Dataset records
════════════════════

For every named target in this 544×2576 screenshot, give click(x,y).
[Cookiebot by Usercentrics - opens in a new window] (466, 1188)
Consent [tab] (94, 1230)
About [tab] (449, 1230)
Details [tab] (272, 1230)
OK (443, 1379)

════════════════════

| Goal of the exercise |
When copying the data above, keep every line exactly as written.

| Response |
For every named target in this 544×2576 screenshot, give click(x,y).
[Cookiebot by Usercentrics - opens in a new window] (466, 1188)
Consent [tab] (94, 1230)
About [tab] (449, 1230)
Details [tab] (272, 1230)
OK (443, 1379)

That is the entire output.